The task =>
If a line holds the word "panel", copy it from the entries.
►
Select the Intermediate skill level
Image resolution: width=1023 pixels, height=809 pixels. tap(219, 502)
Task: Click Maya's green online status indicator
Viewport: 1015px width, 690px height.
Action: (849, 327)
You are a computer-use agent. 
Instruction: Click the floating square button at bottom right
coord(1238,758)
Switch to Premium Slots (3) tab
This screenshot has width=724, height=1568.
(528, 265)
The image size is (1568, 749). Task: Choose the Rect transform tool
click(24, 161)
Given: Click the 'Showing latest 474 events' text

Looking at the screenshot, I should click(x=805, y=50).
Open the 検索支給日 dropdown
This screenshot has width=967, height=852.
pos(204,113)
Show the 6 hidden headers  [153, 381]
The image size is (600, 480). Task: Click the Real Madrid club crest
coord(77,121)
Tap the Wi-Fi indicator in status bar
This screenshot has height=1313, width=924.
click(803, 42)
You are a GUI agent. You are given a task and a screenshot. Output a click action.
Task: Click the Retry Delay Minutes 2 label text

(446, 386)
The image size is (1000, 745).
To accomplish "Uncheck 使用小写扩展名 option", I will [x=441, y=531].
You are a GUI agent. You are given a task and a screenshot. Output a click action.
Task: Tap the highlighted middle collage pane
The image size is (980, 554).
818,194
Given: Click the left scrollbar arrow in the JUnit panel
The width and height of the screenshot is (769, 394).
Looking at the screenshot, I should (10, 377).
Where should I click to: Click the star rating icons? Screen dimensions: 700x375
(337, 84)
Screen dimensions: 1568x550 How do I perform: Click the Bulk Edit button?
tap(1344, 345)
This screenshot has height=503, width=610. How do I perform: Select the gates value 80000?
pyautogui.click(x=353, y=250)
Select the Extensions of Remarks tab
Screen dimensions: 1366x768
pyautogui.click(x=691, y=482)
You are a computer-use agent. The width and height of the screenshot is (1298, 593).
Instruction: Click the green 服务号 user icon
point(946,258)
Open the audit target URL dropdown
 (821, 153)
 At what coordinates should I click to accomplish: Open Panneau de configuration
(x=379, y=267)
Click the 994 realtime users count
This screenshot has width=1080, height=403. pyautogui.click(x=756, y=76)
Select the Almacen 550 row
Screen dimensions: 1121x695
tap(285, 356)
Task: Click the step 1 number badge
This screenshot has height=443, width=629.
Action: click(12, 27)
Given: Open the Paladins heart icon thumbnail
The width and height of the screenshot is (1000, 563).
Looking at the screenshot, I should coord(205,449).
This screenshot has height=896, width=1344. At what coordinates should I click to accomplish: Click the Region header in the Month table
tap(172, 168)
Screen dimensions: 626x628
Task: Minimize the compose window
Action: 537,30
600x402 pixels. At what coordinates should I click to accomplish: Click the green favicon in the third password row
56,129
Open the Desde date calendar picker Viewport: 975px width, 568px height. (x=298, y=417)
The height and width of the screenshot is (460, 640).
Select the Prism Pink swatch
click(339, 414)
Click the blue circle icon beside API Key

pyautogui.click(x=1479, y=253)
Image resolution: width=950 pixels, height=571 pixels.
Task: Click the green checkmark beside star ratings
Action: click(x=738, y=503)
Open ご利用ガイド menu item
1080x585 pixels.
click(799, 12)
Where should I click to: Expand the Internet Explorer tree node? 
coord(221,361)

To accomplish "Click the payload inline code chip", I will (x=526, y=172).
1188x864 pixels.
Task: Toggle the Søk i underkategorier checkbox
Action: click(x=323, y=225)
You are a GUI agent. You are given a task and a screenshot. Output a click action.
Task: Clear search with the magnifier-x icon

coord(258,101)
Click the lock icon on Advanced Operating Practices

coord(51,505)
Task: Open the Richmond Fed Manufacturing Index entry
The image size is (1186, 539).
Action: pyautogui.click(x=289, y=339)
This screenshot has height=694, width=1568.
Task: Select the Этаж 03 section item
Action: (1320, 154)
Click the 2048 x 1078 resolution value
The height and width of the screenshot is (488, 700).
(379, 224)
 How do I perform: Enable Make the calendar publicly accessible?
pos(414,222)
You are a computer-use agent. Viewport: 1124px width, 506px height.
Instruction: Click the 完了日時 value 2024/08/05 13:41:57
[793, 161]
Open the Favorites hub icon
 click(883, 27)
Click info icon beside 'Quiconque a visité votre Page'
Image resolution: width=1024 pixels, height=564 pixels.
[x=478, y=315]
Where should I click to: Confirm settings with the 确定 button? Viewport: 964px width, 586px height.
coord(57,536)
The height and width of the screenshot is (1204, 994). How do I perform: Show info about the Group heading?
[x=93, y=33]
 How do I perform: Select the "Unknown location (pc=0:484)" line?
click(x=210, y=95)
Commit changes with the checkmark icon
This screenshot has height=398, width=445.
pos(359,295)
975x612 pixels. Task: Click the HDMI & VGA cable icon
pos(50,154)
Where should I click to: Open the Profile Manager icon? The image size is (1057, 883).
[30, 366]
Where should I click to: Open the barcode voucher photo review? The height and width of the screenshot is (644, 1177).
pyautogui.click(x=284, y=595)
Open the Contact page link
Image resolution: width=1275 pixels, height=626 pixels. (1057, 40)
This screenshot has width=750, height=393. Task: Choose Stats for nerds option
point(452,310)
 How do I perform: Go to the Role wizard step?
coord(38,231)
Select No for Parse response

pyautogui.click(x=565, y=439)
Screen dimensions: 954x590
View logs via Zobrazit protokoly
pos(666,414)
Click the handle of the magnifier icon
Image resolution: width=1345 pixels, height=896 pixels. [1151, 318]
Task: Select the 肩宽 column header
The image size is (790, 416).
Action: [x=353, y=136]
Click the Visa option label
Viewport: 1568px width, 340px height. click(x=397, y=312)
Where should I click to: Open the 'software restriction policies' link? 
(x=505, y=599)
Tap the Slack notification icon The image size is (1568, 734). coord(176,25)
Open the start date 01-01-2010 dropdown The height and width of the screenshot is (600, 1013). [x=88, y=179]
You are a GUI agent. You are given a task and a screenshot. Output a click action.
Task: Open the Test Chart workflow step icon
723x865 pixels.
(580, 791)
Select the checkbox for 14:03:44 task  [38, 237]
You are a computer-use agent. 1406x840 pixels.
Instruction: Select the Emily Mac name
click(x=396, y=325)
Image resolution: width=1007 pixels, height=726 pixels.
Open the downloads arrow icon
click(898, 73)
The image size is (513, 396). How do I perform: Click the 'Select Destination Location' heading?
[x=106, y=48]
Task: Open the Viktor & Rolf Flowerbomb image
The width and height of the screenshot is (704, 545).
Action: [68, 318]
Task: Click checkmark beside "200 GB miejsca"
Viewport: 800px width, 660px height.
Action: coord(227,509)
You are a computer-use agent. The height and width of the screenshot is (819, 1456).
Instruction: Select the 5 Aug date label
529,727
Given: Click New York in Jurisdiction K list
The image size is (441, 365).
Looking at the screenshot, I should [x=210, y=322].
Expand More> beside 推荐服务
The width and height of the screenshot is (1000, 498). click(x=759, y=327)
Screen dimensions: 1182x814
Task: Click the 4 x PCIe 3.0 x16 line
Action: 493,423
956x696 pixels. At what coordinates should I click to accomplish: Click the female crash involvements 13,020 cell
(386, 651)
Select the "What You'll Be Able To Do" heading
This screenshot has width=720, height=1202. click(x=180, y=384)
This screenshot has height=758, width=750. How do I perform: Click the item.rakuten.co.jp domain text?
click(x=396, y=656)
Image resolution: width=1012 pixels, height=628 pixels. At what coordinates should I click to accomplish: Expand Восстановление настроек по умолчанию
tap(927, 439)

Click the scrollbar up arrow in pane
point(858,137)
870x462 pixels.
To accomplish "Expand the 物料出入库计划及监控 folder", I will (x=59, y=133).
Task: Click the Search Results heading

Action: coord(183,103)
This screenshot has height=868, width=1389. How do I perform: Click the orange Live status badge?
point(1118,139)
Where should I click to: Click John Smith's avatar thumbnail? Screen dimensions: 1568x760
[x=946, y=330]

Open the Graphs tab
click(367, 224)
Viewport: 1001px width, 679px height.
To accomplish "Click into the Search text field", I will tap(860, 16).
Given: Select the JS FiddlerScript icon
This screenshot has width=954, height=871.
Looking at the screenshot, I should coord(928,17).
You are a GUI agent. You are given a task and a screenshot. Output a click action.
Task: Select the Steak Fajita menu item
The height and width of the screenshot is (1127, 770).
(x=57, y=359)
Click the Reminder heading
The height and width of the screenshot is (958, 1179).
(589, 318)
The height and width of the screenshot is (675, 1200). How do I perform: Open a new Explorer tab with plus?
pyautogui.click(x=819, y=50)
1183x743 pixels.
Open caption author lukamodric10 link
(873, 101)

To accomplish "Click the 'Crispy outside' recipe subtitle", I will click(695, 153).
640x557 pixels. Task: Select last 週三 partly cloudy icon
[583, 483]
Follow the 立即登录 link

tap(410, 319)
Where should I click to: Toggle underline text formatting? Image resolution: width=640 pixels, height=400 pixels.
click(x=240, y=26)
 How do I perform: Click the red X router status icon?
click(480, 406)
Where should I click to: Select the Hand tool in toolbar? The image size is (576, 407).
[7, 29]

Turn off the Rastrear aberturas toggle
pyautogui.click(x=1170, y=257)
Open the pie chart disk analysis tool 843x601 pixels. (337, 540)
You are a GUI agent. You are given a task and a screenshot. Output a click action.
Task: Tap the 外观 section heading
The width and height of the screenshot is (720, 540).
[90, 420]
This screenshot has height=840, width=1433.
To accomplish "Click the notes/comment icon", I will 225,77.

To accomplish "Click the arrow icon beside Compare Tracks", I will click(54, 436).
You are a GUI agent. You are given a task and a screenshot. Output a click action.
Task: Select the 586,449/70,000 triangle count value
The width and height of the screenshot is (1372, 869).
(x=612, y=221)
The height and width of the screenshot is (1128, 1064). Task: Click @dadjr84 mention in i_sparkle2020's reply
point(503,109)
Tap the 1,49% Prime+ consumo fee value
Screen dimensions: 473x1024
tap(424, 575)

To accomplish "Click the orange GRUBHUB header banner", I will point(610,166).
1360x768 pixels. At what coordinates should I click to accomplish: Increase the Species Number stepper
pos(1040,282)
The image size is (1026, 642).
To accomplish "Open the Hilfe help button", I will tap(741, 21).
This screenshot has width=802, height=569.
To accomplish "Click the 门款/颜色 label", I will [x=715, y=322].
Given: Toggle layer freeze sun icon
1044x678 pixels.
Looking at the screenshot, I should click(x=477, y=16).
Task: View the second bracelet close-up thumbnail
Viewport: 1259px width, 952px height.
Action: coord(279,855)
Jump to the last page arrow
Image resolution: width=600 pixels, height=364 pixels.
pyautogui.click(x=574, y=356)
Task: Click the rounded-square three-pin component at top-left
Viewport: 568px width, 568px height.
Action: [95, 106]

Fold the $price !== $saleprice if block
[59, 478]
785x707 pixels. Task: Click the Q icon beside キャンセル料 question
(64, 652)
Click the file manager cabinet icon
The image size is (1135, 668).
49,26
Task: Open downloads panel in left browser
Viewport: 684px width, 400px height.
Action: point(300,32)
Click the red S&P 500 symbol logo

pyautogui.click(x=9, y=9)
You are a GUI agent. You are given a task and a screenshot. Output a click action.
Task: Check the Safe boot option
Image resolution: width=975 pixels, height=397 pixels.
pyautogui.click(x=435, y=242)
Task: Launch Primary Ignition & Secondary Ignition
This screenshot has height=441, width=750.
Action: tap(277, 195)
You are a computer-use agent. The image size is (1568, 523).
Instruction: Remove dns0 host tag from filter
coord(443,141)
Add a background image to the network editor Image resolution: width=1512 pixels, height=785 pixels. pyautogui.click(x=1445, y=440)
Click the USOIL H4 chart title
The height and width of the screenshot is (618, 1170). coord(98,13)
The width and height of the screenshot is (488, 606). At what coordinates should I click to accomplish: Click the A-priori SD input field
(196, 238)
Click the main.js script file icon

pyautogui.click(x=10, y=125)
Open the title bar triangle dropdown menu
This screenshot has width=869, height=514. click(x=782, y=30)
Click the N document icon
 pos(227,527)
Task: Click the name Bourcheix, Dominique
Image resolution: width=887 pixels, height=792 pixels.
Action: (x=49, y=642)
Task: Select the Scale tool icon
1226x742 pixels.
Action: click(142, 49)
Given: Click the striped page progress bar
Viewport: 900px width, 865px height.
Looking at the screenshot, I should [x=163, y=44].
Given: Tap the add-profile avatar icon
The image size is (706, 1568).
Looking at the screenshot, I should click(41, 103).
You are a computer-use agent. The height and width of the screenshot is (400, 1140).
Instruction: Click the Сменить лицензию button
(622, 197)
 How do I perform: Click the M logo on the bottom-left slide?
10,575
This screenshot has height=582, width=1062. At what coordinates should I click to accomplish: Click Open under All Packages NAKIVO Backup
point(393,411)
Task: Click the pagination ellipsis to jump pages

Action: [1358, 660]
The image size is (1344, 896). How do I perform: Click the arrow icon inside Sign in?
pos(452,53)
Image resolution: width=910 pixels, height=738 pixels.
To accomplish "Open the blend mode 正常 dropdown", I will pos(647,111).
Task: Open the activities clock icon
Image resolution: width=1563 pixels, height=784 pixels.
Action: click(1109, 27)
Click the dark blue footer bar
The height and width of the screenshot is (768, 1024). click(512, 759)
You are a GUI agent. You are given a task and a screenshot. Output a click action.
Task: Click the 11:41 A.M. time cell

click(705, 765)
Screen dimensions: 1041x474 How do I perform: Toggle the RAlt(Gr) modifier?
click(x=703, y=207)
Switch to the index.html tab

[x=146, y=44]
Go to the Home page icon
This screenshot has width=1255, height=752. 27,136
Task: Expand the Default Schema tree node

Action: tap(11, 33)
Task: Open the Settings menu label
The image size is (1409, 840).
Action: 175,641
◄
Answer space =>
Given: Click the left scrollbar arrow in the JUnit panel
Task: Open downloads panel in left browser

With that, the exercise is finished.